- [Task requirements]
Could you retype the listing beneath, keeping each line exactly as it is?

- [Recorded information]
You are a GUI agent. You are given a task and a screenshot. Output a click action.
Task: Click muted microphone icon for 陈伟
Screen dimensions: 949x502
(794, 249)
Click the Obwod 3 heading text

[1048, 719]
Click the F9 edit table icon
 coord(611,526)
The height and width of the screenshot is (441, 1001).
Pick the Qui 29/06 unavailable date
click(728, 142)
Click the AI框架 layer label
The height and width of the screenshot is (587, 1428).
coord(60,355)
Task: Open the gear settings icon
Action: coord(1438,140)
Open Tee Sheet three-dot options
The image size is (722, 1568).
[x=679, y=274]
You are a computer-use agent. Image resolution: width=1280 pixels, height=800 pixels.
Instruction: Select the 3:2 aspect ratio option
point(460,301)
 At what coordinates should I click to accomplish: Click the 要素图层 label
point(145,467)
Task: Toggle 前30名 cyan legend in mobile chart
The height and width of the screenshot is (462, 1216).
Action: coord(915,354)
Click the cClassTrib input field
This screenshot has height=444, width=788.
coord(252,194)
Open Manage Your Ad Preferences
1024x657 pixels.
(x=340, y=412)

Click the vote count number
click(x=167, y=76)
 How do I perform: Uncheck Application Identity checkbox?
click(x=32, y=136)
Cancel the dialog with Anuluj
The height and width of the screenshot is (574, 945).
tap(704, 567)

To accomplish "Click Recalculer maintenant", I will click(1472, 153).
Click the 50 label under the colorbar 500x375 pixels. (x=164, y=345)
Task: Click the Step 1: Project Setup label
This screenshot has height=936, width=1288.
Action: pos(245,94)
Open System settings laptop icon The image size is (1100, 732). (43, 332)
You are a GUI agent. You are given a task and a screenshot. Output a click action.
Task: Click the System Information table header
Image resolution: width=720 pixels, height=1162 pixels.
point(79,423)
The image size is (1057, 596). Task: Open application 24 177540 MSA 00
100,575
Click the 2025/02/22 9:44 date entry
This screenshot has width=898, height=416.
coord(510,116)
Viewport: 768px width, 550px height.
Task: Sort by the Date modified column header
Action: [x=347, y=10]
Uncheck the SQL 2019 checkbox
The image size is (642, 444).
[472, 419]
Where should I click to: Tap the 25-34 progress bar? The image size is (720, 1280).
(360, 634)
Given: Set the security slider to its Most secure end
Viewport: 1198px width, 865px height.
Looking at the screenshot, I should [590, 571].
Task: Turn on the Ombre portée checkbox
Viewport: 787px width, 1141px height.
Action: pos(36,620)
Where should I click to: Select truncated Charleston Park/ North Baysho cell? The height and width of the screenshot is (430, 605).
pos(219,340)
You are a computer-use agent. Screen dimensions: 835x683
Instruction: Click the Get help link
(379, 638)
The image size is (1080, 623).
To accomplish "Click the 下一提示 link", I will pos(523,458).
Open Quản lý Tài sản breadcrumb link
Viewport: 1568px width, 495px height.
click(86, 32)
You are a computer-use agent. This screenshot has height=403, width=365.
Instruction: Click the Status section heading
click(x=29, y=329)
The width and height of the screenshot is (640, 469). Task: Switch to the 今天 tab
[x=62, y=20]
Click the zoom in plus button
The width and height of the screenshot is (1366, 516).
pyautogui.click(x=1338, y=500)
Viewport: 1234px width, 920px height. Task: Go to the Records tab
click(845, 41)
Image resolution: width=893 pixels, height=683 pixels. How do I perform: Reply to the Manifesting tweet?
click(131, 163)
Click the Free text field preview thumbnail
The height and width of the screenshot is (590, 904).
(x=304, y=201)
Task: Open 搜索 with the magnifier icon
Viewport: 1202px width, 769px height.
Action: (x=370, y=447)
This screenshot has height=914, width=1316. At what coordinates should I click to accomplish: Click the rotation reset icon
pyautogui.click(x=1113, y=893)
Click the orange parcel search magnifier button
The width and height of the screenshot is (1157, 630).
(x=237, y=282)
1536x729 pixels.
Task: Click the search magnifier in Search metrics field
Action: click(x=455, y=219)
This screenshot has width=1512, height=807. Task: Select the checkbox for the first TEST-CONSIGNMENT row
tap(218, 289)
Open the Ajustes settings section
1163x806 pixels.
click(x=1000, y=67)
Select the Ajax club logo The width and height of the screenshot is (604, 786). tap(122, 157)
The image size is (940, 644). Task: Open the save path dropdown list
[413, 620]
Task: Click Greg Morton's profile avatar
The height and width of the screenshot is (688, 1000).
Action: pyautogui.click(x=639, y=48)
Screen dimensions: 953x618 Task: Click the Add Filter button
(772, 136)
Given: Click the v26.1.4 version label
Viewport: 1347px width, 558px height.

- [Answer box]
You are a GUI agent. You are given a task and a screenshot. Output a click action.
Task: Click muted microphone icon for 陈伟
Screen dimensions: 949x502
(794, 249)
Click the Obwod 3 heading text

[1048, 719]
Click the F9 edit table icon
 coord(611,526)
The height and width of the screenshot is (441, 1001).
Pick the Qui 29/06 unavailable date
click(728, 142)
Click the AI框架 layer label
The height and width of the screenshot is (587, 1428).
coord(60,355)
Task: Open the gear settings icon
Action: coord(1438,140)
Open Tee Sheet three-dot options
The image size is (722, 1568).
[x=679, y=274]
You are a computer-use agent. Image resolution: width=1280 pixels, height=800 pixels.
Instruction: Select the 3:2 aspect ratio option
point(460,301)
 At what coordinates should I click to accomplish: Click the 要素图层 label
point(145,467)
Task: Toggle 前30名 cyan legend in mobile chart
The height and width of the screenshot is (462, 1216).
Action: coord(915,354)
Click the cClassTrib input field
This screenshot has height=444, width=788.
coord(252,194)
Open Manage Your Ad Preferences
1024x657 pixels.
(x=340, y=412)

Click the vote count number
click(x=167, y=76)
 How do I perform: Uncheck Application Identity checkbox?
click(x=32, y=136)
Cancel the dialog with Anuluj
The height and width of the screenshot is (574, 945).
tap(704, 567)

To accomplish "Click Recalculer maintenant", I will click(1472, 153).
Click the 50 label under the colorbar 500x375 pixels. (x=164, y=345)
Task: Click the Step 1: Project Setup label
This screenshot has height=936, width=1288.
Action: pos(245,94)
Open System settings laptop icon The image size is (1100, 732). (43, 332)
You are a GUI agent. You are given a task and a screenshot. Output a click action.
Task: Click the System Information table header
Image resolution: width=720 pixels, height=1162 pixels.
point(79,423)
The image size is (1057, 596). Task: Open application 24 177540 MSA 00
100,575
Click the 2025/02/22 9:44 date entry
This screenshot has width=898, height=416.
coord(510,116)
Viewport: 768px width, 550px height.
Task: Sort by the Date modified column header
Action: [x=347, y=10]
Uncheck the SQL 2019 checkbox
The image size is (642, 444).
[472, 419]
Where should I click to: Tap the 25-34 progress bar? The image size is (720, 1280).
(360, 634)
Given: Set the security slider to its Most secure end
Viewport: 1198px width, 865px height.
Looking at the screenshot, I should [590, 571].
Task: Turn on the Ombre portée checkbox
Viewport: 787px width, 1141px height.
Action: pos(36,620)
Where should I click to: Select truncated Charleston Park/ North Baysho cell? The height and width of the screenshot is (430, 605).
pos(219,340)
You are a computer-use agent. Screen dimensions: 835x683
Instruction: Click the Get help link
(379, 638)
The image size is (1080, 623).
To accomplish "Click the 下一提示 link", I will pos(523,458).
Open Quản lý Tài sản breadcrumb link
Viewport: 1568px width, 495px height.
click(86, 32)
You are a computer-use agent. This screenshot has height=403, width=365.
Instruction: Click the Status section heading
click(x=29, y=329)
The width and height of the screenshot is (640, 469). Task: Switch to the 今天 tab
[x=62, y=20]
Click the zoom in plus button
The width and height of the screenshot is (1366, 516).
pyautogui.click(x=1338, y=500)
Viewport: 1234px width, 920px height. Task: Go to the Records tab
click(845, 41)
Image resolution: width=893 pixels, height=683 pixels. How do I perform: Reply to the Manifesting tweet?
click(131, 163)
Click the Free text field preview thumbnail
The height and width of the screenshot is (590, 904).
(x=304, y=201)
Task: Open 搜索 with the magnifier icon
Viewport: 1202px width, 769px height.
Action: (x=370, y=447)
This screenshot has height=914, width=1316. At what coordinates should I click to accomplish: Click the rotation reset icon
pyautogui.click(x=1113, y=893)
Click the orange parcel search magnifier button
The width and height of the screenshot is (1157, 630).
(x=237, y=282)
1536x729 pixels.
Task: Click the search magnifier in Search metrics field
Action: click(x=455, y=219)
This screenshot has width=1512, height=807. Task: Select the checkbox for the first TEST-CONSIGNMENT row
tap(218, 289)
Open the Ajustes settings section
1163x806 pixels.
click(x=1000, y=67)
Select the Ajax club logo The width and height of the screenshot is (604, 786). tap(122, 157)
The image size is (940, 644). Task: Open the save path dropdown list
[413, 620]
Task: Click Greg Morton's profile avatar
The height and width of the screenshot is (688, 1000).
Action: pyautogui.click(x=639, y=48)
Screen dimensions: 953x618 Task: Click the Add Filter button
(772, 136)
Given: Click the v26.1.4 version label
Viewport: 1347px width, 558px height.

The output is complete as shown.